Records of where items appear:
======
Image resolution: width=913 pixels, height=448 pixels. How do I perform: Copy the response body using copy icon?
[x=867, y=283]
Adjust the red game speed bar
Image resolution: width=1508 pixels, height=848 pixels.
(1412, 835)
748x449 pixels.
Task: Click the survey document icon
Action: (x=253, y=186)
======
- Task details -
Print every line of the records above again, word for word and in the same order.

- Answer in full -
Image resolution: width=913 pixels, height=448 pixels. How do I perform: Copy the response body using copy icon?
[x=867, y=283]
Adjust the red game speed bar
Image resolution: width=1508 pixels, height=848 pixels.
(1412, 835)
748x449 pixels.
Task: Click the survey document icon
Action: (x=253, y=186)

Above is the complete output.